:: What you have to do ::
Print out the data exactly, keeping every image out of it.

---------------

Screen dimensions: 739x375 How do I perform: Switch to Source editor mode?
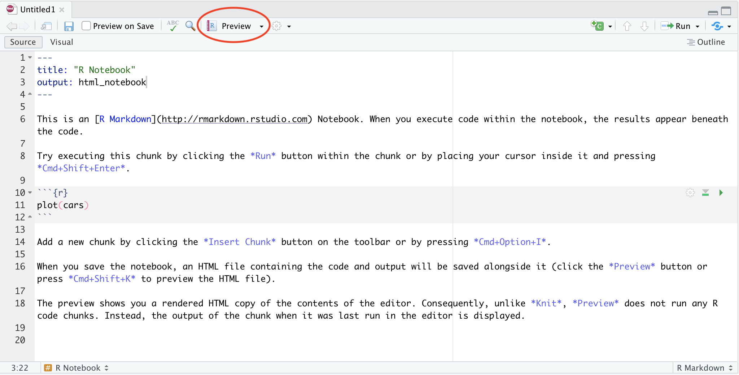pos(23,42)
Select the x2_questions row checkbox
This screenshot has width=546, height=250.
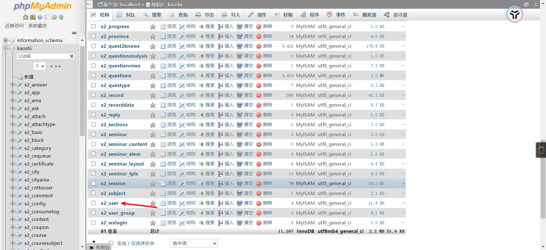[93, 75]
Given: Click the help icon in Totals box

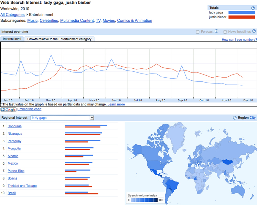Looking at the screenshot, I should 253,8.
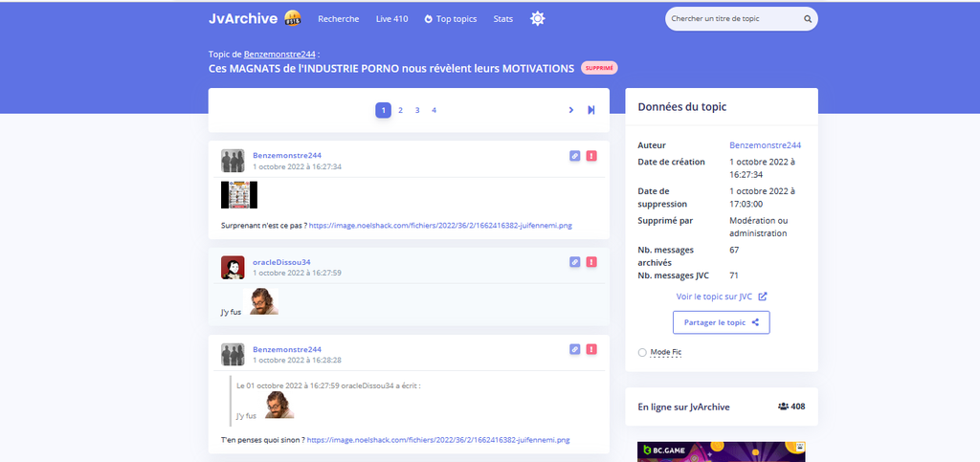The height and width of the screenshot is (462, 980).
Task: Open the Recherche menu item
Action: (339, 18)
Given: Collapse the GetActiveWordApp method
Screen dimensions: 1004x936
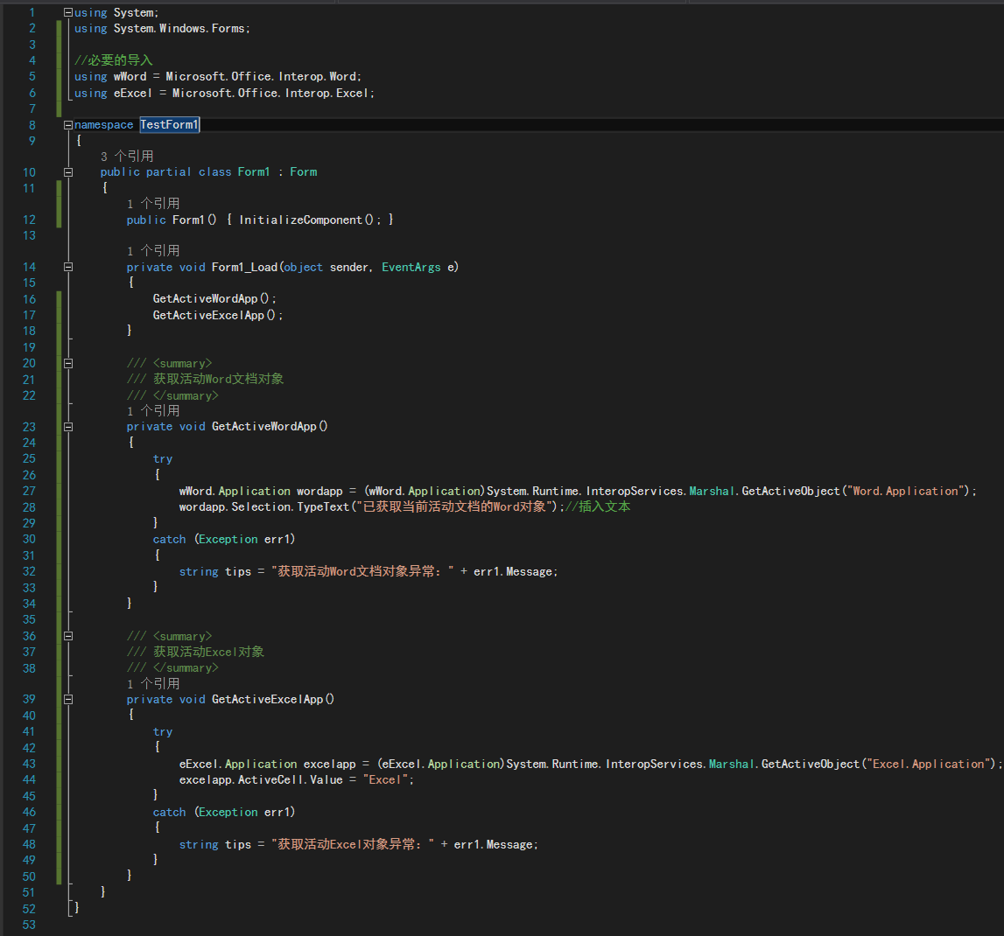Looking at the screenshot, I should coord(67,426).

---------------

:: Task solution ::
Screen dimensions: 739x375 How do I perform: Switch to Source editor mode?
pos(23,42)
Select the x2_questions row checkbox
This screenshot has width=546, height=250.
[93, 75]
Given: Click the help icon in Totals box

Looking at the screenshot, I should 253,8.
The height and width of the screenshot is (462, 980).
Task: Open the Recherche menu item
Action: (339, 18)
Given: Collapse the GetActiveWordApp method
Screen dimensions: 1004x936
Looking at the screenshot, I should coord(67,426).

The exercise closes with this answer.